September 2007 Briefing - Nursing

Here are what the editors at HealthDay consider to be the most important developments in Nursing for September 2007. This roundup includes the latest research news from journal articles, as well as the FDA approvals and regulatory changes that are the most likely to affect clinical practice.

Familiar Doctor Linked to More Satisfaction for Urgent Care

TUESDAY, Sept. 25 (HealthDay News) -- Patients who receive urgent medical care from family physicians or after-hours clinics affiliated with their physicians are more likely to be satisfied with the encounter than patients who use other sources of urgent care, according to research published in the September/October issue of the Annals of Family Medicine.

Abstract
Full Text

One-Fifth of U.S. Adults Get Preventive Health Exams

MONDAY, Sept. 24 (HealthDay News) -- Approximately 44.4 million U.S. adults receive a preventive health exam each year at a total cost to the health care system of almost $8 billion, despite the fact that major clinical organizations do not recommend them, according to research published in the Archives of Internal Medicine on Sept. 24.

Abstract
Full Text (subscription or payment may be required)

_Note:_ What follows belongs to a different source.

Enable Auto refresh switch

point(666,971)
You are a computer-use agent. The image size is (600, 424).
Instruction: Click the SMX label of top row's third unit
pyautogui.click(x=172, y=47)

FDA Approves Rapid Test for Platelet Contamination

THURSDAY, Sept. 20 (HealthDay News) -- The U.S. Food and Drug Administration has approved a disposable test strip that can be used in hospitals to detect bacterial contamination of blood platelets prior to transfusions. The Platelet Pan Genera Detection Test System is made by Verax Biomedica Inc. of Worcester, Mass., and can be used to retest platelets shortly before use.

More Information

FDA Clears Genetic Test for Warfarin Sensitivity

THURSDAY, Sept. 20 (HealthDay News) -- The U.S. Food and Drug Administration has cleared a new genetic test for determining a patient's sensitivity to warfarin (Coumadin). The Nanosphere Verigene Warfarin Metabolism Nucleic Acid Test detects variants of two genes, CYP2C9 and VKORC1, which have been shown to account for some of the variation in response to the drug.

More Information

FDA Approves FluMist for Use in 2- to 5-Year-Olds

WEDNESDAY, Sept. 19 (HealthDay News) -- The U.S. Food and Drug Administration has approved the FluMist intranasal influenza vaccine for children ages 2 to 5. The vaccine should not be given to any patient with asthma or children under 5 with wheezing as it may increase the risk of wheeze.

More Information - FDA

Nocturnal Hemodialysis Improves Cardiac Health

WEDNESDAY, Sept. 19 (HealthDay News) -- Dialysis patients randomized to receive hemodialysis six nights a week experienced improvements in left ventricular mass, blood pressure and select measures of quality of life compared to those undergoing conventional hemodialysis, researchers report in the Sept. 19 issue of the Journal of the American Medical Association.

Abstract
Full Text
Editorial

Apolipoprotein E2 Linked to Favorable Cardiac Profile

TUESDAY, Sept. 18 (HealthDay News) -- Apolipoprotein E (apoE) genotypes correlate linearly with low-density lipoprotein cholesterol (LDL-C) levels and coronary risk, and the e2 genotype is associated with the lowest cardiovascular risk, according to the results of a large meta-analysis in the Sept. 19 issue of the Journal of the American Medical Association.

Abstract
Full Text (subscription or payment may be required)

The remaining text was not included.